Going back to our complex number $a+bi$, we can plot this as the ordered pair (a,b) on our complex plane.

When we do this, the distance from the origin to our complex number from the origin is called the "modulus." We also call this the absolute value.

We can express this absolute value as:

$\left|z\right|=|a+bi|$

This also equals:

$\sqrt{(a-0)2^{}+(b-0)2^{}}or\sqrt{a^2+b^2}$

Finding polar coordinates for our complex numbers

The rectangular form of our complex number is represented in this format:$z=a+bi$

But we can also represent this complex number in a different way called the "polar form."

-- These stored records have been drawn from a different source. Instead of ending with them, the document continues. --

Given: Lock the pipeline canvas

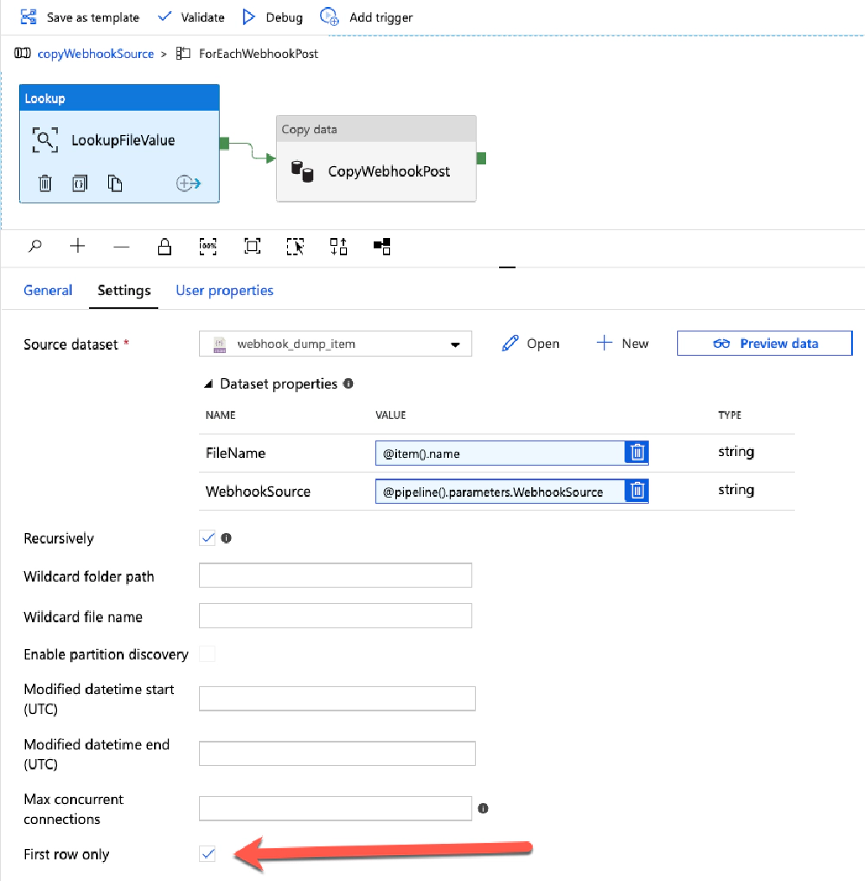Looking at the screenshot, I should 164,246.
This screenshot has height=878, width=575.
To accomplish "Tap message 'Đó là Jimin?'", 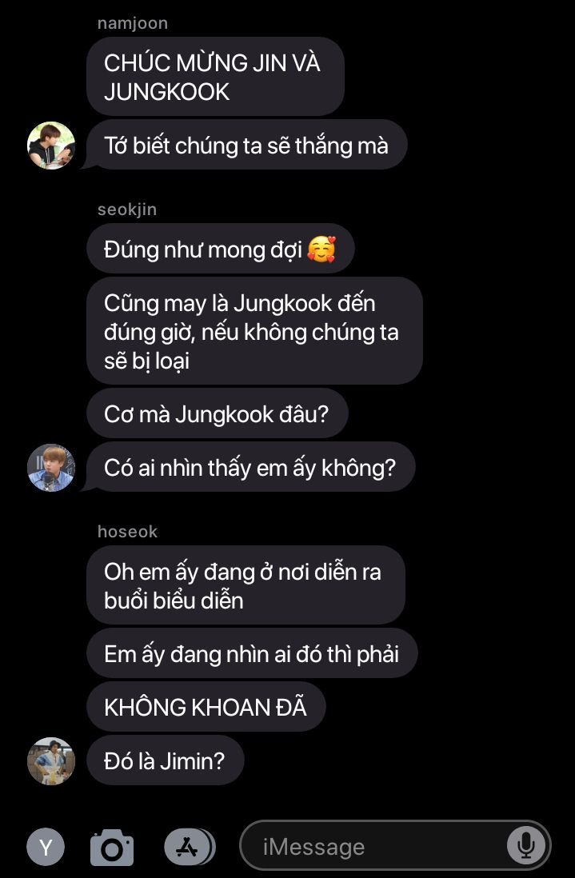I will [166, 761].
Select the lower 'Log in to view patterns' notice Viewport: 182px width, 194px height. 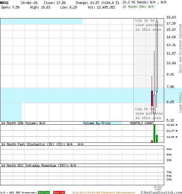pyautogui.click(x=149, y=113)
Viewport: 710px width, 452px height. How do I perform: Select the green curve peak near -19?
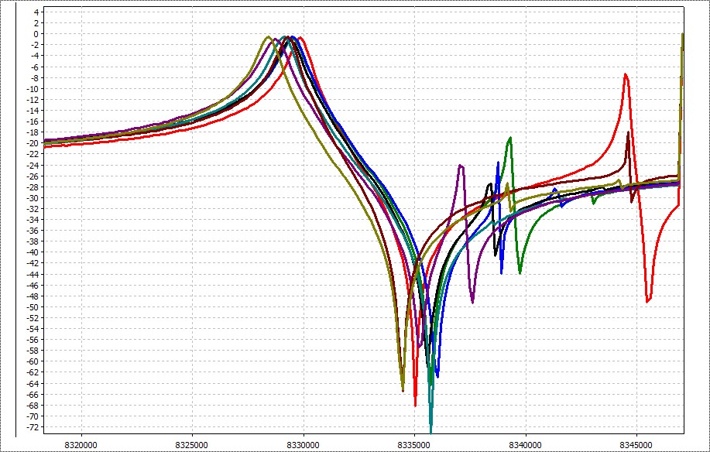510,139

Take a look at this diagram:

The y-axis is our imaginary axis (i), while the x-axis is our real axis (a).

Polar coordinates have two values: The angle θ and the distance from the origin (r).

All we need to do is find these two values for our complex number, and we will have our polar coordinates.

But how exactly do we accomplish this? In order to get our values, we need to refer back to the handy Pythagorean Theorem.

Take a look at the above diagram. What kind of shape do we notice? That's right -- a triangle. And whenever we see triangles, we know that we can apply the Pythagorean Theorem to help us solve all kinds of problems. Finding the polar coordinates of a complex number is certainly no exception.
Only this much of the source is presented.